**PAGE EXTRACT:**
I have an incredibly large binary matrix.In this matrix let's call it A, I need to find the sequences of 1.But I need specific sequences.(like 3 ones one after another for example)
For this I created a matrix of ones with one column.---->this matrix must have a specific nr of rows that I introduce from the kb.

example
A=[1 0 1 1 1 1 1 0 0 0 0........,1] infinite
pattern=[1 1 1,1]
matformed=[ _ _ _,1] of A

How I did it:

I break matrix A using a for loop in a smaller matrixes, based on the no of rows I need.Than I compare using isequal(mat_formed,mat ones).

The problem:
It takes ages. Is there a faster way to compare matrixes?

The purpose:
Find the no. of intervals that fit.

Thank you
From: Oleg Komarov on 14 Jul 2010 06:33
"Andreea " <andreea.costache(a)ymail.com> wrote in message <i1k1uu$64f$1(a)fred.mathworks.com>...
> Hello
>
> I have an incredibly large binary matrix.In this matrix let's call it A, I need to find the sequences of 1.But I need specific sequences.(like 3 ones one after another for example)
> For this I created a matrix of ones with one column.---->this matrix must have a specific nr of rows that I introduce from the kb.
>
> example
> A=[1 0 1 1 1 1 1 0 0 0 0........,1] infinite
> pattern=[1 1 1,1]
> matformed=[ _ _ _,1] of A
>
> How I did it:
>
> I break matrix A using a for loop in a smaller matrixes, based on the no of rows I need.Than I compare using isequal(mat_formed,mat ones).
>
> The problem:
> It takes ages. Is there a faster way to compare matrixes?
>
> The purpose:
> Find the no. of intervals that fit.
>
> Thank you

You can give a look at findseq: http://www.mathworks.com/matlabcentral/fileexchange/28113-findseq

This function retrieves the repeated value, the star index and the end index of the sequence and the length of the sequence along the specified dimension.

Example:

A = [1 0 0 0 1 0 1 0 1 1 0 0; 1 1 1 1 0 0 0 0 1 0 1 0];

% Find sequences along the second dimension (horizontally)
Out = findseq(A,2);

% Select only sequences of ones longer than 2
IDX = Out(:,1) == 1 & Out(:,4) > 2;
S = Out(IDX,:)

**BRIEF 1:**
Answer these questions about the MATLAB thread, one line each:
(a) Which function did the original poster use to compare the smaller matrices?
(b) Which function does the reply recommend?
(c) In the reply's example, which two conditions pick out the sequences kept in S?
**BRIEF 2:** Go on with the MATLAB thread, starting right after its final line of code.

**DATA ROWS:**
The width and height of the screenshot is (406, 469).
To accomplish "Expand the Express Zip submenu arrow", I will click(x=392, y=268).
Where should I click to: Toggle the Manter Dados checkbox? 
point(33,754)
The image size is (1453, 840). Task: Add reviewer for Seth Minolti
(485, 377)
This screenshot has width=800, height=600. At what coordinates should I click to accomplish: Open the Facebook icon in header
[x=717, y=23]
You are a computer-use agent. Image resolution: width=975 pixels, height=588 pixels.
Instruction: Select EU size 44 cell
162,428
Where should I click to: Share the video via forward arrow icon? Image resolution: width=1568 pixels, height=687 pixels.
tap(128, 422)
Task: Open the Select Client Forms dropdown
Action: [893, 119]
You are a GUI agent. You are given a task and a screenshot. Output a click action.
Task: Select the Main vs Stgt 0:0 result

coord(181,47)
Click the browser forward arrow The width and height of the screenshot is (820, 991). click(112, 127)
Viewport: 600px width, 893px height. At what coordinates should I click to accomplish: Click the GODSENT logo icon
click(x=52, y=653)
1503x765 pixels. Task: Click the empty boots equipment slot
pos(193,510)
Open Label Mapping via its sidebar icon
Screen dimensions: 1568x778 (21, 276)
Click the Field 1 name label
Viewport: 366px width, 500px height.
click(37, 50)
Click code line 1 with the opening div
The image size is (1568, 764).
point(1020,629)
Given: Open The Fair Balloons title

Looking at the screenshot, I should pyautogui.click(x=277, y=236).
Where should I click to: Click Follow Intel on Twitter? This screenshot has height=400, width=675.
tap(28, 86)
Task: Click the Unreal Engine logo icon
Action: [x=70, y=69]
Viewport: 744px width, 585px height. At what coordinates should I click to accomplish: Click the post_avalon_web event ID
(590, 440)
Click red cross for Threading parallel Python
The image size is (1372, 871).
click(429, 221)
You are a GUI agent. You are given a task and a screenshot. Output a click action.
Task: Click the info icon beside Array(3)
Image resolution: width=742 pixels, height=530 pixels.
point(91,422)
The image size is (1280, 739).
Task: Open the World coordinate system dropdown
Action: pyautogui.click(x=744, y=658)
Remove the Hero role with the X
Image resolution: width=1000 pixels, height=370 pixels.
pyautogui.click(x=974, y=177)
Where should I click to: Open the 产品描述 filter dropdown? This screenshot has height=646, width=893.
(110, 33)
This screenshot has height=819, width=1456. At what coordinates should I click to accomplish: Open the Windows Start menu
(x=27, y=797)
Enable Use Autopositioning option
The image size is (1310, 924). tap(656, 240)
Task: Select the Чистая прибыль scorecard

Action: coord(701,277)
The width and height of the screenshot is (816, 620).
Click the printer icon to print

**EXPECTED ANSWER 1:**
(a) isequal
(b) findseq
(c) The repeated value must equal 1, and the sequence length must be greater than 2 (Out(:,1) == 1 & Out(:,4) > 2).

**EXPECTED ANSWER 2:**
S =
1 2 8 4

So, you have one sequence of ones which starts at position 2 and ends at position 8
and is long 4 numbers (horizontally).

Oleg
From: us on 14 Jul 2010 06:39
"Andreea " <andreea.costache(a)ymail.com> wrote in message <i1k1uu$64f$1(a)fred.mathworks.com>...
> Hello
>
> I have an incredibly large binary matrix.In this matrix let's call it A, I need to find the sequences of 1.But I need specific sequences.(like 3 ones one after another for example)
> For this I created a matrix of ones with one column.---->this matrix must have a specific nr of rows that I introduce from the kb.
>
> example
> A=[1 0 1 1 1 1 1 0 0 0 0........,1] infinite
> pattern=[1 1 1,1]
> matformed=[ _ _ _,1] of A
>
> How I did it:
>
> I break matrix A using a for loop in a smaller matrixes, based on the no of rows I need.Than I compare using isequal(mat_formed,mat ones).
>
> The problem:
> It takes ages. Is there a faster way to compare matrixes?
>
> The purpose:
> Find the no. of intervals that fit.
>
> Thank you

one of the many solutions

m=[1,1,0,1,1,1,0,1,1,0,1,0];
p=[1,1]; % <- pattern...
ix=strfind(m,p)
% ix = 1 4 5 8 % <- note: overlap(!)...
% -or-
s=char(m+'0');
ix=regexp(s,char(p+'0'))
% ix = 1 4 8 % <- note: NO overlap(!)...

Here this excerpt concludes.